Ethics is practiced in relationship, not just in paperwork. Work is grounded in real people and communities, with their histories, identities, and contexts shaping what safety, consent, and respect look like. When rules and relationships pull in different directions, the goal is to honor both while refusing to lose sight of the human beings at stake.

People deserve clear, plain-language information about risks, benefits, limits, and alternatives, across therapy, consulting, research, technology, and public work. Autonomy is considered in context, alongside forces like racism, colonization, gender identity, gender expression, sexual orientation, economic precarity, disability, immigration status, and institutional power, all of which can sharply narrow the space in which real choice is possible. Using expertise to steer decisions primarily toward institutional interests or personal convenience is prohibited.

Reducing harm and promoting benefit includes asking who routinely bears which. Foreseeable harm is avoided where possible and addressed openly if it occurs. Beyond individual cases, attention stays on how practices, policies, and technologies reinforce or interrupt harmful patterns. When AI and other tools are involved, questions extend past “does it work” to include privacy, equity, labor, and clinical judgment.

Justice is understood as more than equal treatment; it involves confronting and repairing patterned harm. Work explicitly recognizes that healthcare, research, and bioethics have often centered whiteness and marginalized Black, Indigenous, and other communities of color, disabled people, and queer and trans communities. Analysis and recommendations deliberately decenter dominant norms and elevate the experiences and knowledges of those most affected, even when that requires redistributing attention, resources, or priority.

Roles, aims, and limitations are stated plainly. Funding, affiliations, and potential conflicts that may influence the process are disclosed. Questions that sit outside current expertise are acknowledged and referred on. Claims about what an intervention, training, or technology can do stay within what the evidence and context can reasonably support.

I am a human who makes mistakes regularly. While harm is never intended, I recognize that (like all people) I may unknowingly cause harm. Accountability runs first to the people and communities affected by decisions, and then to institutions, employers, or platforms. Legal requirements, professional codes, and organizational policies are taken seriously, but compliance is treated as a floor, not a ceiling. When institutional demands clash with this ethics code, the priority is minimizing harm to those with the least power and being willing to say so. Feedback and critique from impacted communities are treated as an ethical resource, and a vital part of my learning and improving as someone who provides care and guidance, not a threat.
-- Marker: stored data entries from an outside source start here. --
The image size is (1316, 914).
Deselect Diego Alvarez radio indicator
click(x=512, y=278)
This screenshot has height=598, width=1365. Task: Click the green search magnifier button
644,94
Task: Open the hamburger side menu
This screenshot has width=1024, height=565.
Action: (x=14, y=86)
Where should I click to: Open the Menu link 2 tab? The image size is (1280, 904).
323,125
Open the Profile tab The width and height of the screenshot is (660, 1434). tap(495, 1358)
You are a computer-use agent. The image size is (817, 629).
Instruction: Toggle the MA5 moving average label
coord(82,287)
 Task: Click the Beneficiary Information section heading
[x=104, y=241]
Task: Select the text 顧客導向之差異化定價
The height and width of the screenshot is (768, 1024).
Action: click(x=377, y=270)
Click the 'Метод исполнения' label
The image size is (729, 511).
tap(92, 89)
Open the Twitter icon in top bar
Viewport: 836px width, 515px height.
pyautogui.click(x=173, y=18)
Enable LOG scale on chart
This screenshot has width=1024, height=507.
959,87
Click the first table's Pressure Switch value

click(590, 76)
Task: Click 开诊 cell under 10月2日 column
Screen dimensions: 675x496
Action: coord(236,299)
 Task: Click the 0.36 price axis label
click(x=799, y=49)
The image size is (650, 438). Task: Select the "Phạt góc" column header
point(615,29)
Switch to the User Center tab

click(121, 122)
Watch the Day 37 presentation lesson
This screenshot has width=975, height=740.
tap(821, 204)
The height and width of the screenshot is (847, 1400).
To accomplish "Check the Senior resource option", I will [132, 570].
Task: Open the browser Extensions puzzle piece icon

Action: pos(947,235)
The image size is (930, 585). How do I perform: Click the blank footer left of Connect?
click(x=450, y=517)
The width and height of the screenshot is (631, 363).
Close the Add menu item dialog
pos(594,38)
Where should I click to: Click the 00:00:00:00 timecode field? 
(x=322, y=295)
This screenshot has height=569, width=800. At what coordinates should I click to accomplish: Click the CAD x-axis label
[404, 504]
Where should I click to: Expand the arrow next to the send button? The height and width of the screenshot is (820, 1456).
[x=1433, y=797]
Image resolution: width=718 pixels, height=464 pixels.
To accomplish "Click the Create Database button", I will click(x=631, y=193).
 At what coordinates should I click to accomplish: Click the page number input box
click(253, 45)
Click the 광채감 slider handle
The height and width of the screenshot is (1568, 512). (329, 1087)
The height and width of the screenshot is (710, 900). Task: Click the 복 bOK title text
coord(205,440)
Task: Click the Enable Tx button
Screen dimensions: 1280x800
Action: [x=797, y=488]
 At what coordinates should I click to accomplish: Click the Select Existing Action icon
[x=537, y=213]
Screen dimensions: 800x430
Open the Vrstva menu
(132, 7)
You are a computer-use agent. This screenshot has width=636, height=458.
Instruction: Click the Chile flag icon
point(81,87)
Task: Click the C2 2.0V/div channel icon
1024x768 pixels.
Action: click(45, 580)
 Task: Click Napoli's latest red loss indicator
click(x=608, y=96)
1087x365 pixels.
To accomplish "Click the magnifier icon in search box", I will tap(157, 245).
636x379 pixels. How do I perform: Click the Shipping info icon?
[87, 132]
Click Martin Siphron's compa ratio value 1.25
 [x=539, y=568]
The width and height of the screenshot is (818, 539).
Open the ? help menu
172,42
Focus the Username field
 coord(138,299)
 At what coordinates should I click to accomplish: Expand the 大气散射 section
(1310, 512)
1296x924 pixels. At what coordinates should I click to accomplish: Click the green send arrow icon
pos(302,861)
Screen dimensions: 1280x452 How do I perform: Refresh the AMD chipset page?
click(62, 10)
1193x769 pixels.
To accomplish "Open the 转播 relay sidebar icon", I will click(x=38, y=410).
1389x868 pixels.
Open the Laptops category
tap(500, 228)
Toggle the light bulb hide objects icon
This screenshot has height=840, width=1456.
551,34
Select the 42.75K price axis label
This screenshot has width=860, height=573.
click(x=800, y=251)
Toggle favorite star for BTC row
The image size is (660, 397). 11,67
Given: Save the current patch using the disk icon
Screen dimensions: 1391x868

Cultural difference is approached with humility, curiosity and a commitment continually doing my own work. Identities are understood as dynamic and self-defined; simplistic categorizing is resisted. Indigenous and decolonial approaches centered on relationship, land, community, interdependence, and strengths inform the work, without being reduced to extractable “tools.” Practice evolves in response to ongoing learning about colonization and structural racism and marginalization in healthcare, research, and technology.

Technology is expected to answer to ethics, not the other way around. Claims about safety, privacy, “HIPAA compliance,” and neutrality in AI and digital tools are examined carefully, especially when they involve clinical documentation or sensitive data. Preference goes to tools and workflows that protect confidentiality, respect agency, and avoid unnecessary data extraction, including local or privacy-preserving options where appropriate.

The well-being of collaborators is treated as an ethical concern, not a side issue. Moral injury, burnout, and vicarious trauma are read as information about systems, not verdicts on individual character. Recommendations are designed with real workloads, resource constraints, and emotional labor in mind, and include space for rest, reflection, consultation, and repair.

Public work is understood as part of ethical practice. Complex issues are explained as clearly as possible without sacrificing nuance or context. Sensationalism, faux neutrality, and trauma-as-content are avoided. Stories and examples are used with consent, protection of identity, and a clear purpose beyond attention. Whenever possible, commentary is situated in its wider social, historical, and political context, acknowledging that ethics never actually happens in a vacuum.